Could you copy every entry exactly, dropping the pictures?

<<<<

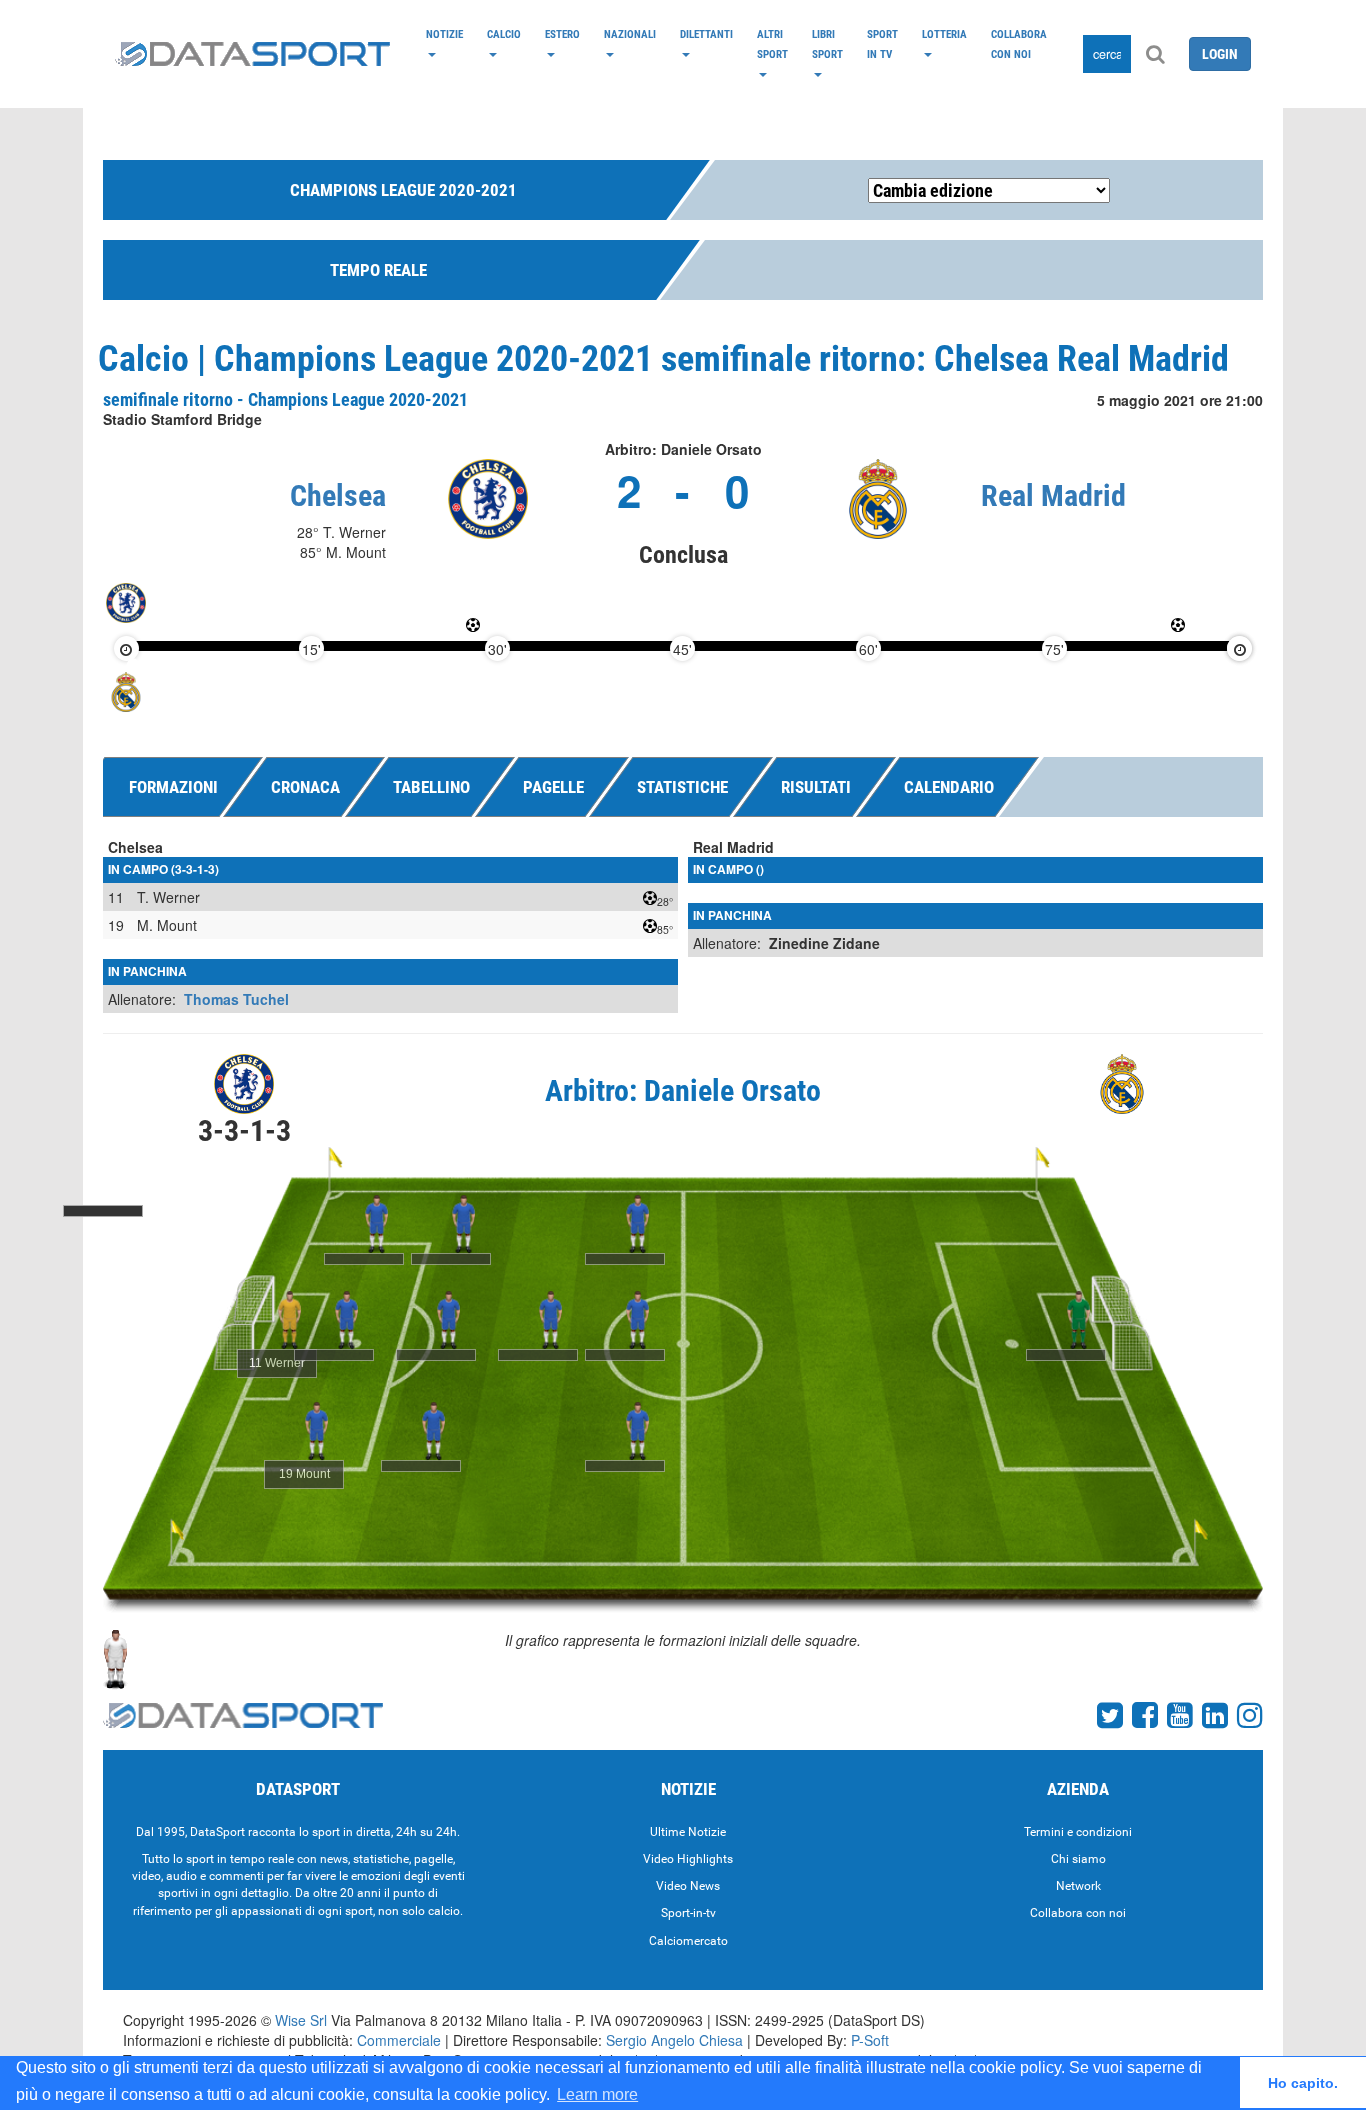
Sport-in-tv (688, 1913)
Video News (688, 1886)
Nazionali (630, 34)
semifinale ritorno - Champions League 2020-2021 (285, 399)
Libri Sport (827, 44)
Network (1078, 1886)
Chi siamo (1078, 1859)
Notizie (444, 34)
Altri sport (772, 44)
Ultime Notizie (688, 1832)
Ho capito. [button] (1303, 2083)
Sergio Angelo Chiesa (674, 2040)
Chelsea (338, 495)
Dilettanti (706, 34)
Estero (562, 34)
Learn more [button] (597, 2094)
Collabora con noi (1019, 44)
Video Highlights (688, 1859)
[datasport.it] (252, 54)
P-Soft (870, 2040)
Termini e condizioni (1078, 1832)
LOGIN (1220, 54)
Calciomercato (688, 1941)
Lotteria (944, 34)
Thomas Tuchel (236, 999)
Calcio (504, 34)
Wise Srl (301, 2020)
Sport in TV (882, 44)
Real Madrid (1053, 495)
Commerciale (399, 2040)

>>>>

Worked solution
Sport-in-tv (688, 1913)
Video News (688, 1886)
Nazionali (630, 34)
semifinale ritorno - Champions League 2020-2021 (285, 399)
Libri Sport (827, 44)
Network (1078, 1886)
Chi siamo (1078, 1859)
Notizie (444, 34)
Altri sport (772, 44)
Ultime Notizie (688, 1832)
Ho capito. [button] (1303, 2083)
Sergio Angelo Chiesa (674, 2040)
Chelsea (338, 495)
Dilettanti (706, 34)
Estero (562, 34)
Learn more [button] (597, 2094)
Collabora con noi (1019, 44)
Video Highlights (688, 1859)
[datasport.it] (252, 54)
P-Soft (870, 2040)
Termini e condizioni (1078, 1832)
LOGIN (1220, 54)
Calciomercato (688, 1941)
Lotteria (944, 34)
Thomas Tuchel (236, 999)
Calcio (504, 34)
Wise Srl (301, 2020)
Sport in TV (882, 44)
Real Madrid (1053, 495)
Commerciale (399, 2040)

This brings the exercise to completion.